Using fluorophores with distinct “emitting” and “non-emitting” states is the key to single molecule localisation microscopy. Some fluorophores have an inherent ability to switch stochastically between the two states, while others are encouraged to their emitting state by controlling the power and wavelength of the imaging light source.
In both cases, the aim of every single molecule localisation microscopy experiment is to have only a small subset of fluorophores emitting photons simultaneously in any one cell. As neighbouring fluorophores transition to non-emitting states, individual molecules within densely-packed clusters can be localised at different points in time. An image of initially non-resolvable molecules can therefore be reconstructed by mapping the separate localisations from the sample.
Observing molecular details in bacterial cells
Crucially, the localisation precision of an individual fluorophore is in the order of tens of nanometres. Hence, single molecule localisation microscopy determines the positions of molecules at resolutions approximately 10x greater than conventional fluorescence microscopy.
This approach has revolutionised the way we image bacteria. Note, that cellular machinery and architecture is crowded into volumes just a few microns in size.
As such, single molecule localisation microscopy made it possible to observe structural proteins such as the FtsZ-assembled Z-ring and PopZ nanodomains at resolutions high enough to estimate their shapes and sizes. This technique also paved the way for in-depth investigations into the cycle-dependent nature of these nanostructures.
For structural studies such as those above, cells need to be fixed before imaging to prevent any motion artefacts in the final reconstruction. However, fluorophores can stay in the emitting state for several seconds which allows them to be tracked within a cell. Hence, photoswitching properties of fluorophores have been used in live cells to study the intracellular movement of proteins of interest.

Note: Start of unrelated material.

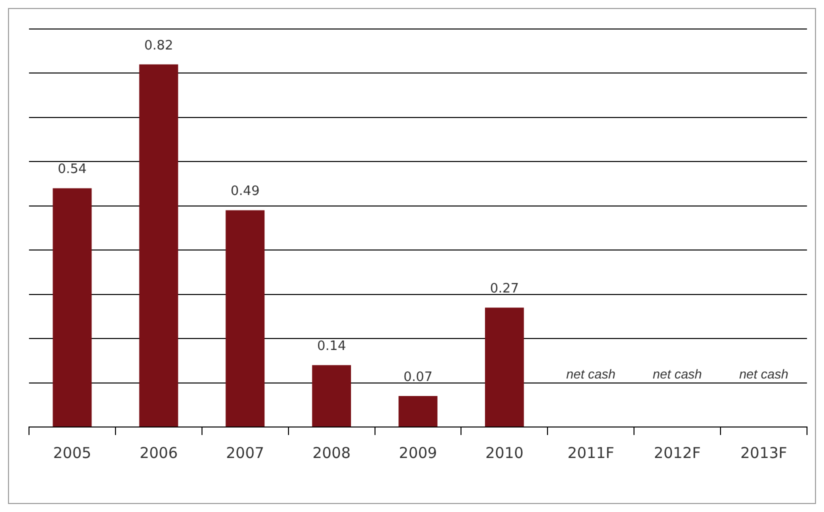  Describe the element at coordinates (504, 288) in the screenshot. I see `data-label: 0.27` at that location.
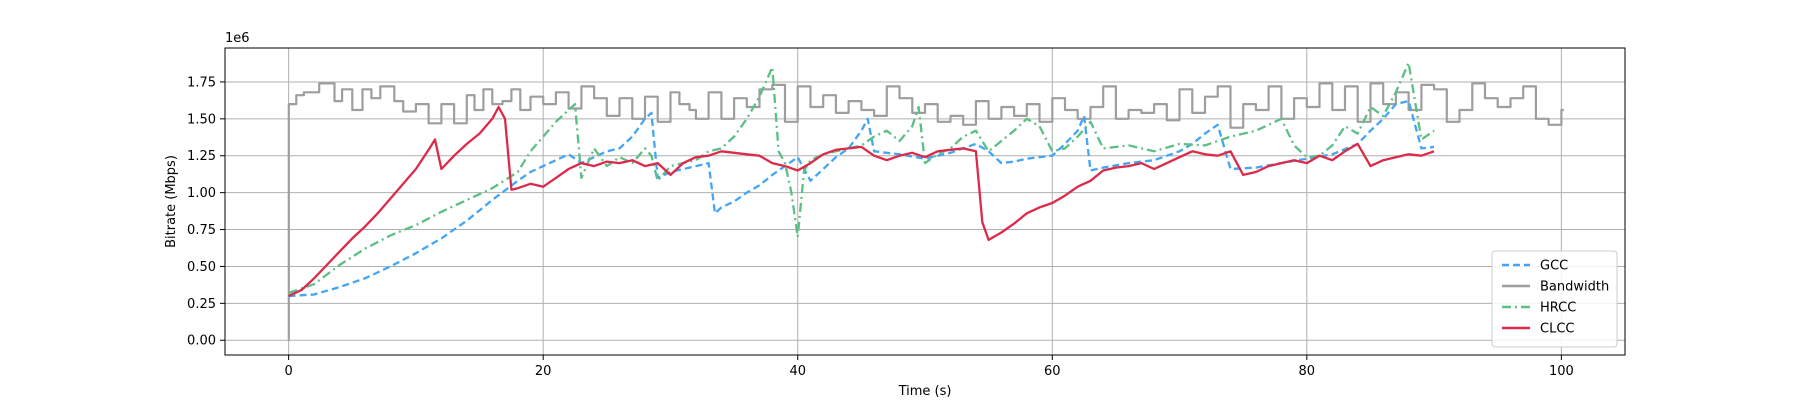  I want to click on x-tick-label: 0, so click(288, 372).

For example, DNA base excision repair and DNA mismatch repair proteins become transiently immobilised as they bind to DNA. Thus, accumulating and averaging small snapshots of their movements are particularly useful to study their repair functions.
Single molecule tracking experiments can then be used to resolve the distinct slow-moving and fast-moving populations within a single protein species. These give clues about the binding kinetics of the repair proteins and even hint at the number of DNA damage sites in cells.
Pushing the limit
Recent improvements in single molecule localisation microscopy continue to transform biological research. The increasing availability of off-the-shelf instruments and user-friendly analysis software allows many microbiology laboratories to exploit single molecule localisation microscopy to understand protein function within cells.
For example, new algorithms make use of deep learning and aim to reduce single molecule localisation microscopy acquisition times. Additionally, more photostable fluorescent labels and new acquisition methods are pushing the localisation precision to unprecedented levels. We can only expect that single molecule localisation microscopy will continue to demystify complicated cellular architecture and biochemical processes in microbiology for many years to come.
Dr Amy Moores is a Postdoctoral Research Associate in the Department of Biochemistry at the University of Oxford. With an academic background in Physics, Amy is a self-professed microscope fanatic with experience in developing novel microscopy techniques and correlative workflows. She has recently joined the group of Dr Stephan Uphoff, where she is helping expand single molecule fluorescence microscopy capabilities for quantifying various molecular processes in bacterial cells. Her current work focuses on the single molecule tracking of proteins involved in the DNA repair pathway in live E.coli cells.